■ **Supplied passage**:
NOTICE REQUESTING WRITTEN EXTRAORDINARY RESOLUTION

Notice is hereby given to noteholders holding Notes with stock codes ING383 (ISIN ZAG000154048)
and ING384 (ISIN ZAG000154055) (the "Relevant Notes") issued under the Issuer's ZAR25 000 000 000
asset-backed note programme (the "Programme") described in the amended programme
memorandum dated 12 February 2019 (the "Programme Memorandum") in accordance with
Conditions 20 and 21.5 of the terms and conditions of the Relevant Notes (the "Conditions") that the
Issuer proposes to amend the Conditions of the Relevant Notes as set out in Annexure A to the Notice
disseminated by Strate Proprietary Limited ("Strate") and described below and requests the consent
of the holders of the Relevant Notes in each Series (the "Relevant Noteholders") to the proposed
amendments by means of a written extraordinary resolution (the "Written Extraordinary Resolution")
of Relevant Noteholders holding not less than 66.67% of the Outstanding Principal Amount of Relevant
Notes in each Series.

■ **Exercises to complete**:
(1) In the noteholder notice, switch "Programme Memorandum" to "Information Memorandum" and write out the part starting at "and ING384 (ISIN" and ending at "in each Series.".
(2) According to the noteholder notice, what share of the Outstanding Principal Amount must the consenting noteholders hold?
(3) Why does the noteholder notice ask the holders of the Relevant Notes for their consent?

■ **Provided records**:
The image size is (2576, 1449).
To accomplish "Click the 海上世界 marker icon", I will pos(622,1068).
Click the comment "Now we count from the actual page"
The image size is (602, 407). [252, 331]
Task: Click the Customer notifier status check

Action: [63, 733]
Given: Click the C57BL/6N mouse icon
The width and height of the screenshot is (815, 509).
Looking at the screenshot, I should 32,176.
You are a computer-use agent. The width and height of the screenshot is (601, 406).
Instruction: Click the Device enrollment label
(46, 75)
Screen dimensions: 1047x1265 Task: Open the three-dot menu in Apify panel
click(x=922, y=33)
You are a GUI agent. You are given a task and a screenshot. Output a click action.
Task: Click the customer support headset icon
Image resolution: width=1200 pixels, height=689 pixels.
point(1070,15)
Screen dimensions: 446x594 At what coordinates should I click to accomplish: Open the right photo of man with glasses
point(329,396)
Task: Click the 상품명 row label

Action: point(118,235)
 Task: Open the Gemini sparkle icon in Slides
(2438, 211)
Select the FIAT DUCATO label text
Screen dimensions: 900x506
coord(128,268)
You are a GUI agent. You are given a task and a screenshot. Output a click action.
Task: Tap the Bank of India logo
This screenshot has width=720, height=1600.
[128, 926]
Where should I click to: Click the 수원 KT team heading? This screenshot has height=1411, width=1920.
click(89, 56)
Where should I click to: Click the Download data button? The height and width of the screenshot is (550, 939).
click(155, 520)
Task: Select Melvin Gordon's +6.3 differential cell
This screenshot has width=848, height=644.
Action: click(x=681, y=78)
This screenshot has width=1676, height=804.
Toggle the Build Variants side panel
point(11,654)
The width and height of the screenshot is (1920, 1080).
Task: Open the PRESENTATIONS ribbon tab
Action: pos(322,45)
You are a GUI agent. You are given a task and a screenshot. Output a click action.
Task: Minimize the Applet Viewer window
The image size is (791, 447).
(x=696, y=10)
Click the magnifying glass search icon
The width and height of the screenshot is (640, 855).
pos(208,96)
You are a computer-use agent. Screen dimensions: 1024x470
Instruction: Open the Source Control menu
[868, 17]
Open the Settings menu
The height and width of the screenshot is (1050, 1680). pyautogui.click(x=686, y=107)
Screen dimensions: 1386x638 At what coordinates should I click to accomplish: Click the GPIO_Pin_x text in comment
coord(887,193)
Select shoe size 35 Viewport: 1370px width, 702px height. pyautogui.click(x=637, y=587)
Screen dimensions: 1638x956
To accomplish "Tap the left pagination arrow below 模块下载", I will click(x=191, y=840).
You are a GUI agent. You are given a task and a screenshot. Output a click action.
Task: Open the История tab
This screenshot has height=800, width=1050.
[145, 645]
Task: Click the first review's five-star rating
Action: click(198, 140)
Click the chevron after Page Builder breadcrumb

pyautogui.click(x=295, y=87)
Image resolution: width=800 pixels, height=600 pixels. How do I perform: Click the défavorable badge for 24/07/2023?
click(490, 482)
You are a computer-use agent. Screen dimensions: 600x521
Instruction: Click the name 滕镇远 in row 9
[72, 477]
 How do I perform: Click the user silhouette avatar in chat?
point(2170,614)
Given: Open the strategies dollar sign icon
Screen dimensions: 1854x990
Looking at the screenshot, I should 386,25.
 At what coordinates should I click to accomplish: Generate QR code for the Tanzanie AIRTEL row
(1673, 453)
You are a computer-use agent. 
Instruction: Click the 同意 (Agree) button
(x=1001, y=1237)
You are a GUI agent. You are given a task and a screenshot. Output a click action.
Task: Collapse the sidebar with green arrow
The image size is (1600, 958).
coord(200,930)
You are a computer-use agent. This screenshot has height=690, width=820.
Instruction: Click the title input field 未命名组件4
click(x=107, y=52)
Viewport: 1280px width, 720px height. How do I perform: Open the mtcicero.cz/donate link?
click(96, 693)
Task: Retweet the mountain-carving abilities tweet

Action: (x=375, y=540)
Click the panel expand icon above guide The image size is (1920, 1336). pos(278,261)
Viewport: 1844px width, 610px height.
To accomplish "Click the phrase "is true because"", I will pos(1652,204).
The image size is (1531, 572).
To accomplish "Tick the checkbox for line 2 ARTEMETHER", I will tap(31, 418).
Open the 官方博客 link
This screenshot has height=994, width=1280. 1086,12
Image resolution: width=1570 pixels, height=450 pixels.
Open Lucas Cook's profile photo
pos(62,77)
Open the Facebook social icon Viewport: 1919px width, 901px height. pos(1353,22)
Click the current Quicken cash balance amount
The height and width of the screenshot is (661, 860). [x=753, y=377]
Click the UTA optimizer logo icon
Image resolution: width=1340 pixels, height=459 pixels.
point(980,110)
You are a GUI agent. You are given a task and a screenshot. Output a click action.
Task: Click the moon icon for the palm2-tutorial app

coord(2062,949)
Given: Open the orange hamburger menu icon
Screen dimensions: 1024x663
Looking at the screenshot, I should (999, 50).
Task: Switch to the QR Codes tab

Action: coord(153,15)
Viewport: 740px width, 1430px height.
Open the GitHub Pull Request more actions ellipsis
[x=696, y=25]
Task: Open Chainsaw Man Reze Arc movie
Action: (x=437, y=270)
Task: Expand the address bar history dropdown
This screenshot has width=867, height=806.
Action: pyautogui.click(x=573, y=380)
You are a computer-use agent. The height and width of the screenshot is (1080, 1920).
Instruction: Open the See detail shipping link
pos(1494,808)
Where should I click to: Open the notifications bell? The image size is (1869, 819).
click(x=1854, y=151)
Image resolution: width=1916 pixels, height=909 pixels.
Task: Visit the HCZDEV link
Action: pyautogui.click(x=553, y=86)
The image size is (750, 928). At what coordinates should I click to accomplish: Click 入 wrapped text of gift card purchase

■ **Exercise results**:
(1)
and ING384 (ISIN ZAG000154055) (the "Relevant Notes") issued under the Issuer's ZAR25 000 000 000
asset-backed note programme (the "Programme") described in the amended programme
memorandum dated 12 February 2019 (the "Information Memorandum") in accordance with
Conditions 20 and 21.5 of the terms and conditions of the Relevant Notes (the "Conditions") that the
Issuer proposes to amend the Conditions of the Relevant Notes as set out in Annexure A to the Notice
disseminated by Strate Proprietary Limited ("Strate") and described below and requests the consent
of the holders of the Relevant Notes in each Series (the "Relevant Noteholders") to the proposed
amendments by means of a written extraordinary resolution (the "Written Extraordinary Resolution")
of Relevant Noteholders holding not less than 66.67% of the Outstanding Principal Amount of Relevant
Notes in each Series.

(2) Not less than 66.67% of the Outstanding Principal Amount of Relevant Notes in each Series.

(3) The Issuer proposes to amend the Conditions of the Relevant Notes, as set out in Annexure A to the Notice disseminated by Strate. It therefore seeks the holders' consent to those amendments through a Written Extraordinary Resolution.